I don't have any first-hand experience with freighter travel but all the research I have done suggest it's mostly done through various agents. Trips from Europe to Asia are readily available but none from Romania that I could find. All the agencies sell more-or-less the same trips, on container ships from CMA-CGM, Hanjin or German shipping lines. Here are a few examples of such trips (not all of them provide a direct call to South Korea):

The ship you photographed is a bulk carrier and apparently only very few of them take passengers (I have heard about grain “tramp” travel – meaning you don't know the exact destination until shortly before departure – from the Great Lakes to Europe and iron ore ships to Brazil but nothing else). Unlike container ships, bulkers don't serve fixed lines or regularly return to some “home” port, making either point-to-point return trips or tramp trade between ever changing destinations, not necessarily connected to the ship's flag country or owner.

Constanța is a large port for dry and liquid bulk but a relatively small one when it comes to containers. Major container companies have a hub-and-spoke network, much like airlines or courier companies. For example, CMA-CGM invested in the development of Malta Freeport, which does mostly transshipment and is well connected to Europe and Asia. It does also serve Romania and the Black Sea but with a feeder line connecting it with the Mediterranean and Northern Europe (don't know if it takes passengers). It's therefore unlikely that you would find a ship going all the way from Romania to Korea.
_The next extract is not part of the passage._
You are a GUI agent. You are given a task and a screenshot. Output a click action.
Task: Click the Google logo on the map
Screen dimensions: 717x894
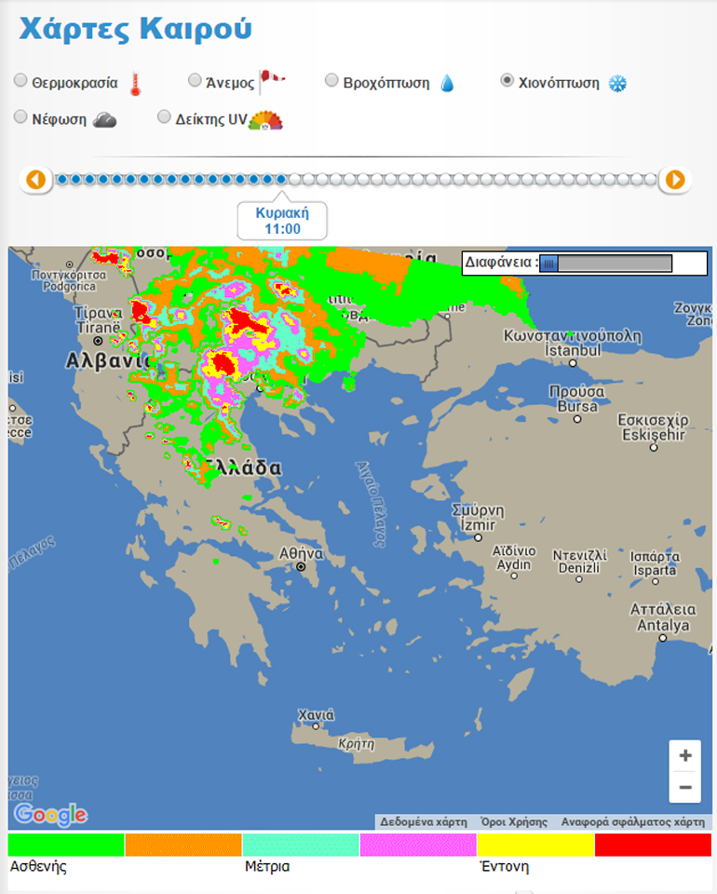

As far as I can tell, Mangalia isn't even a commercial port of any importance but really a shipyard, making it even less likely to find trips starting there through the usual channels.


This reminded my of Grimaldi Freighter Cruises that offers this service. Also the list of travel agents on the "How to book" page gives clues about whom to contact in different countries. One would guess that something similar is available for the far east also.